Monday, August 24, 2009

cucumpkins

So we planted cucumbers this year. Pickling cucumbers, small little manageable things, ready to lead us into the unknown world of fermentation. We planted them a little too early, perhaps, but placed them appropriately deep into our composted soil, and waited for growth. The first few sprouts looked alarmingly like the remnants of last year's zucchini (known for its tenacity), so Peter spent an afternoon pulling out about 150 "zucchini" starts. Then a few weeks later, the zucchini sprouts came back, so we pulled the starts once more and replanted with newly purchased pickling cucumber seeds. I watered the garden diligently, and everything seemed to be in order this time around. We went on vacation for a week, and when we came back, roughly 25% of the backyard had become this massive squash-like sea of leaves, male/female flowers, and bees a-pollinating like crazy. We had beaten the zucchini, there was no way we weren't getting cucumbers this time around, considering that they were taking over our garden as if it were nothing more than Belgium or some other insignificantly flat/historically overtaken country.

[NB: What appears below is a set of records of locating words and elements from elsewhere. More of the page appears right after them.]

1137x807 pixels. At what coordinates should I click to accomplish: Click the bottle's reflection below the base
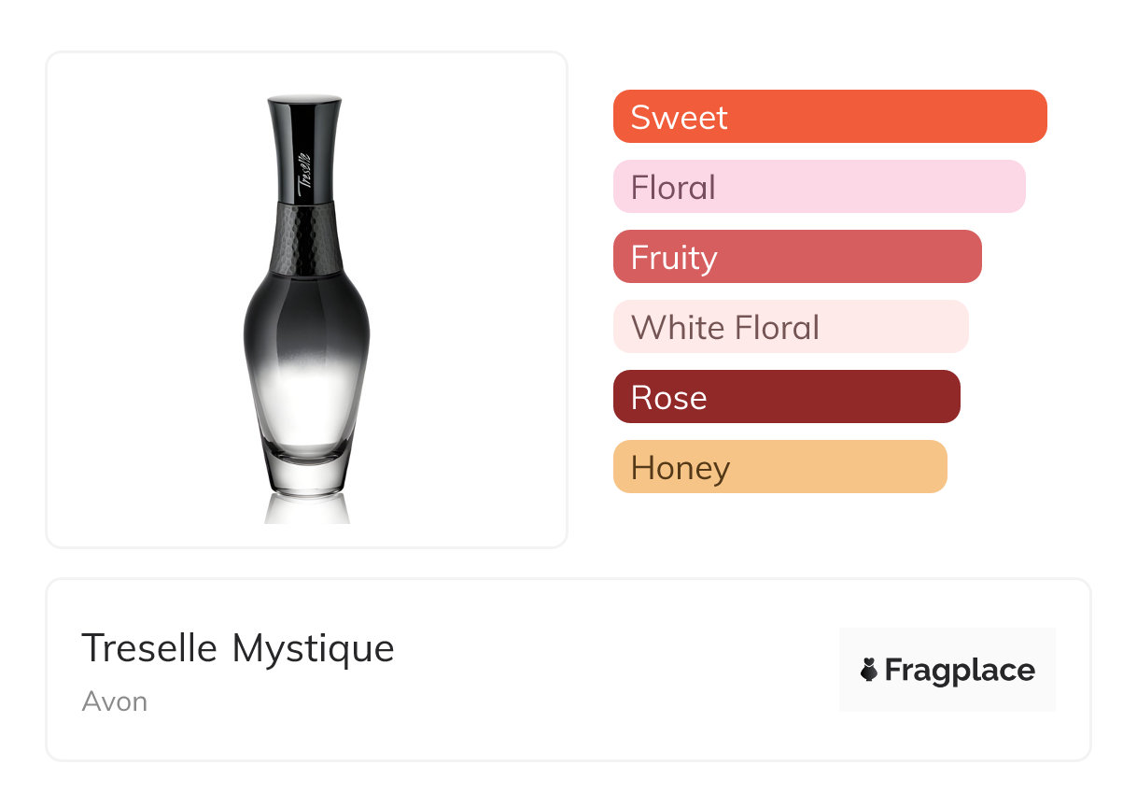(306, 509)
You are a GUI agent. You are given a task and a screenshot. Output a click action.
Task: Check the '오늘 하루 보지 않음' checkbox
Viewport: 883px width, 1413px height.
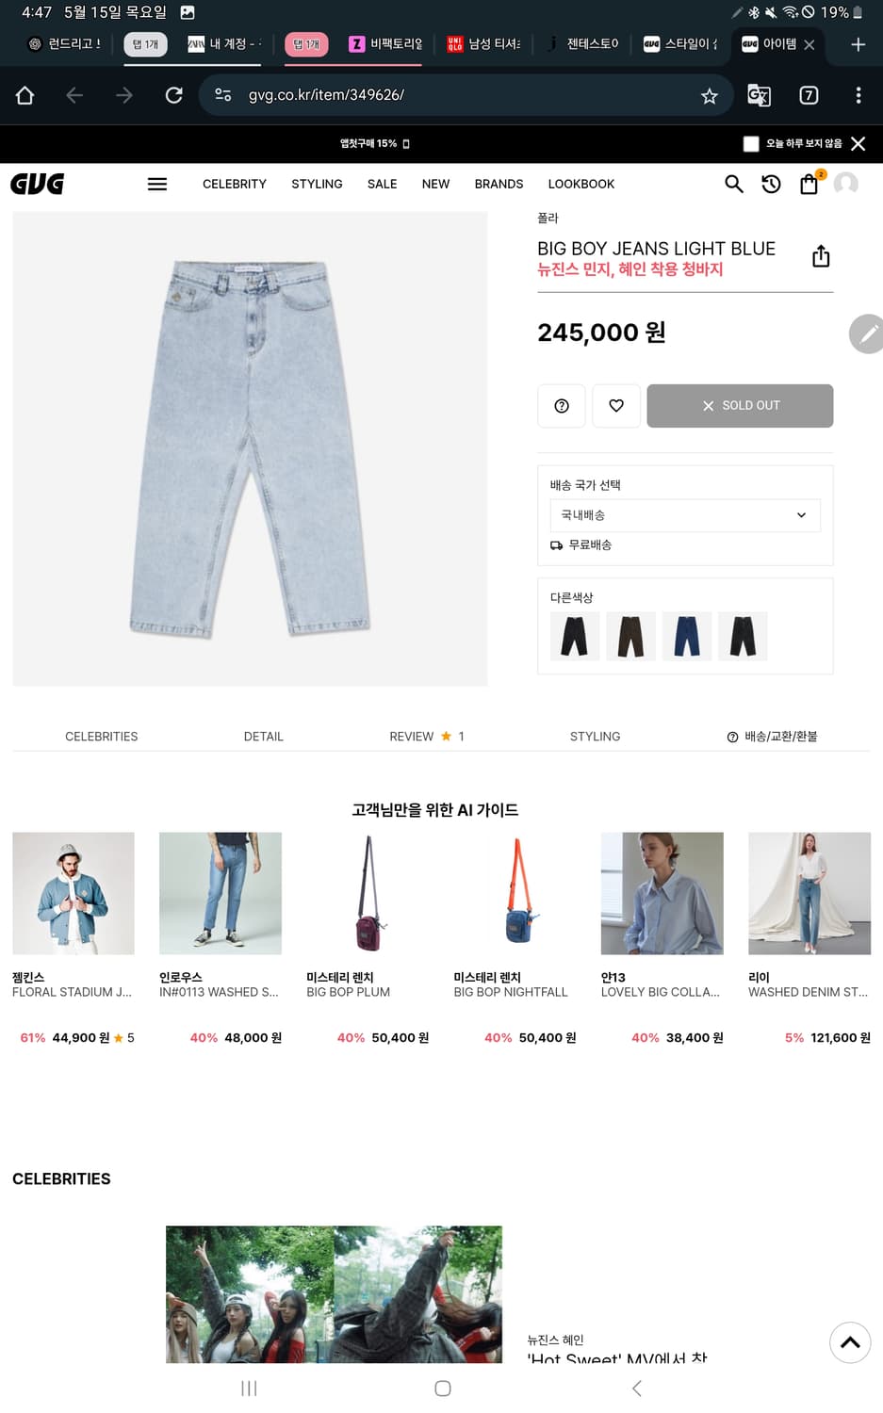(751, 144)
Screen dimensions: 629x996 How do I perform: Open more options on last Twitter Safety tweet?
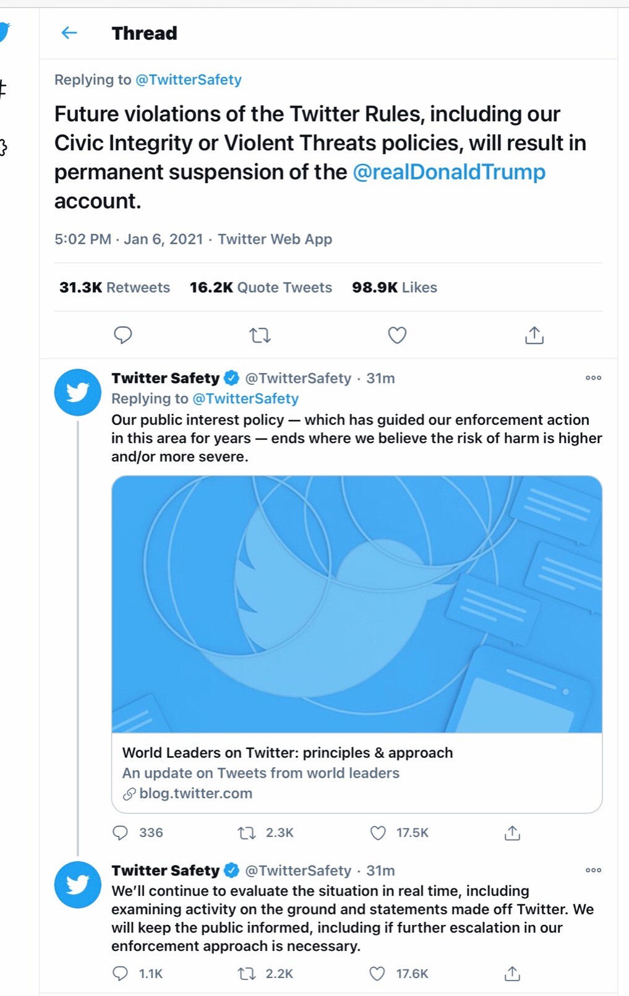pos(593,870)
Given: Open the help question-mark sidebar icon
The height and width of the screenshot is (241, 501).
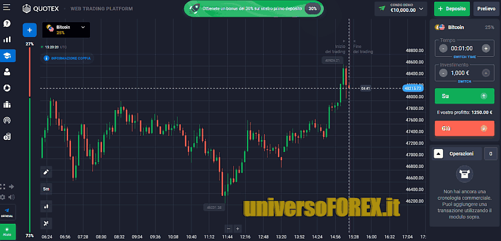Looking at the screenshot, I should click(7, 23).
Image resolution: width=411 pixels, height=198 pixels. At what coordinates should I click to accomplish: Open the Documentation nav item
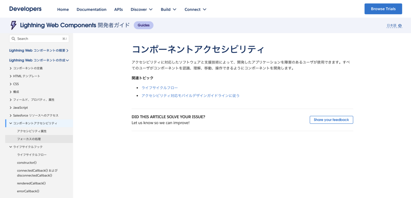click(x=91, y=9)
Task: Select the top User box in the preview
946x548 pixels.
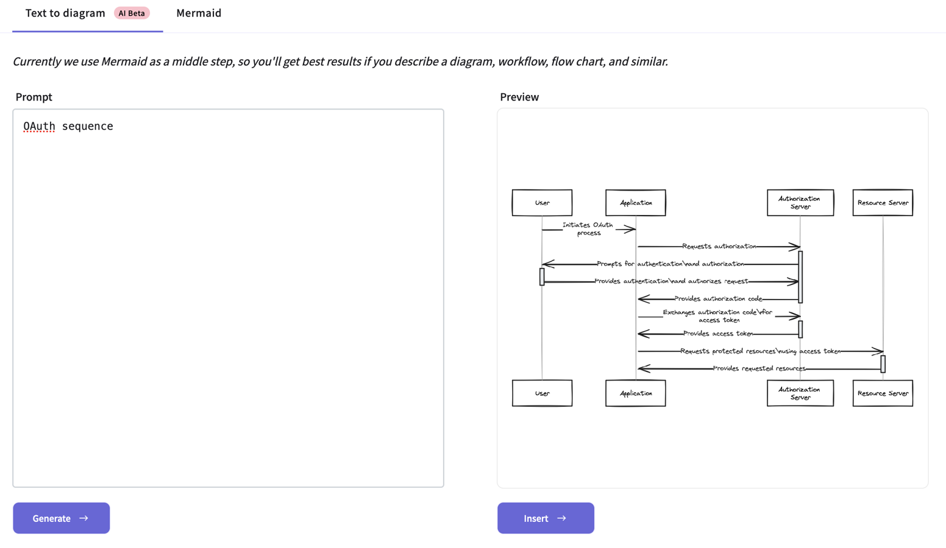Action: pos(542,203)
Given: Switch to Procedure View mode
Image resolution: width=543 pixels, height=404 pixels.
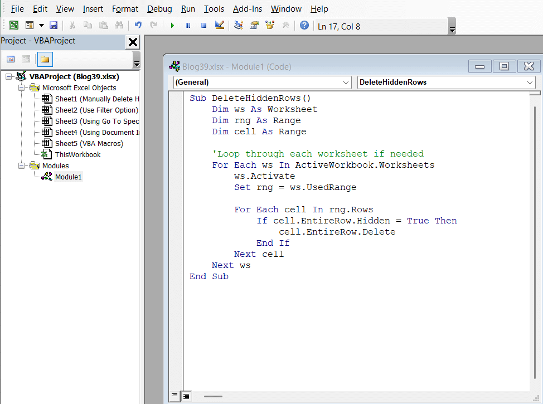Looking at the screenshot, I should coord(174,396).
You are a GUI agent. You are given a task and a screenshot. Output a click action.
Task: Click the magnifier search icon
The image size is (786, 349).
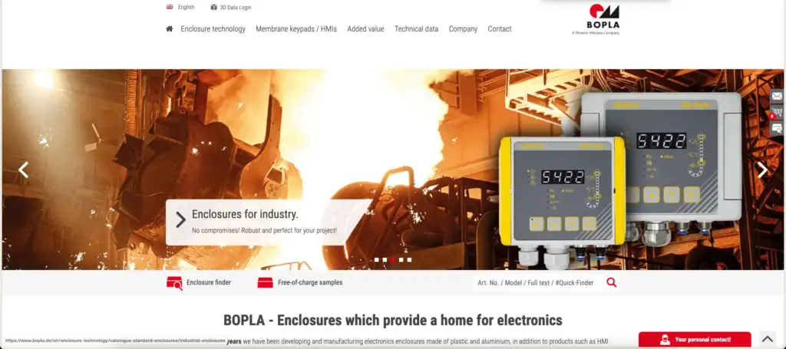point(612,282)

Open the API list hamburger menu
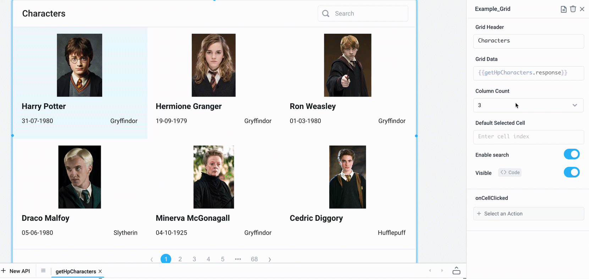(43, 271)
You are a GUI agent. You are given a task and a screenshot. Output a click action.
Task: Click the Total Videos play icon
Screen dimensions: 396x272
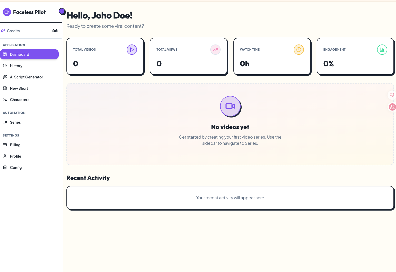click(132, 50)
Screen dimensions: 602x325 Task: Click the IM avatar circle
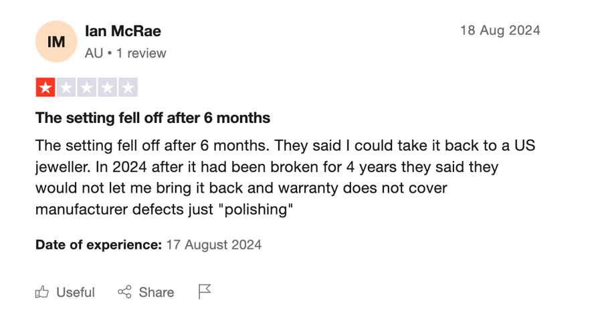click(56, 41)
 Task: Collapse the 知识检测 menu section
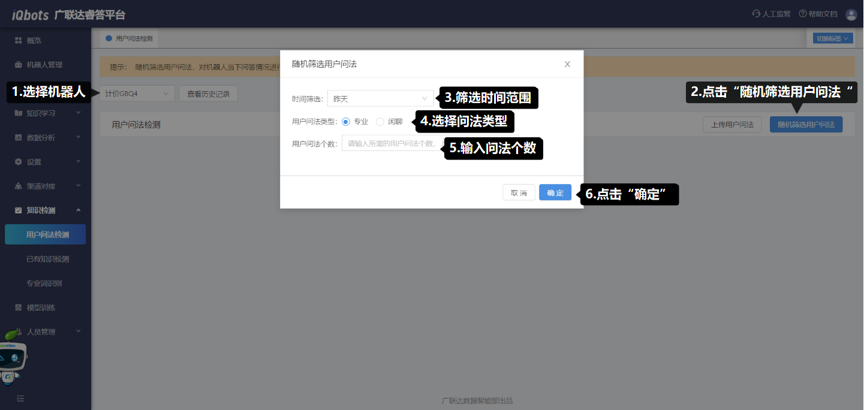pos(79,210)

A few weeks later, our neighbors came by, and brought us gifts of spaghetti squash, tomatoes, and cucumbers. I dumbly stared at them, surprised that they had cucumbers so early, as ours weren't yet producing, despite their sovereign-nation-like size. I dragged said neighbors to the backyard to see if there was anything we were doing wrong, but they assured me that they looked like any old squash; we were sure to have cucumbers soon.

Then, about a week and a half ago, I went outside the water the garden and bent down to inspect the cucumbers. I jumped back - there certainly was something down there, but if it was a cucumber, it had a tumor. A HUGE tumor, a tumor that made me feel itchy, like I needed to disinfect even the soil it lay on. In an ominous sign that I will be a terrible mother, I decided to ignore the garden for the rest of the week, thinking that maybe the tumor would go away. Peter came home from one of his wilderness trips soon thereafter. As is his custom, he immediately went to the backyard to inspect the garden. I trudged back there to join him, ready to feign ignorance and shame at not caring for my cancerous squash. But he was laughing: "Jess, they're pumpkins! We have pumpkins!"

I'm so absolutely excited about this, purely for the aesthetic reason of putting them on the front porch come October. I guess the pumpkin seeds must have found their way into our compost after last year's pumpkin party….and then they were placed into our garden along with the rest of the compost, and - here's the thing - NO MATTER WHAT WE DID, they were going to grow. We planted new seeds over them twice, and they grew. We likewise ripped out their first sprouts two times, and still they grew. We're reaping the consequences of last year's actions. We wanted tiny pickling cucumbers. But we will receive 20-pound pumpkins. I'm sure there's a metaphor in there somewhere.

Sunday, August 09, 2009

if the apocalypse comes, there will be beans.

28 pints, to be exact.
from our garden, nonetheless.
I'm not ashamed to say it: I'm damn proud of myself.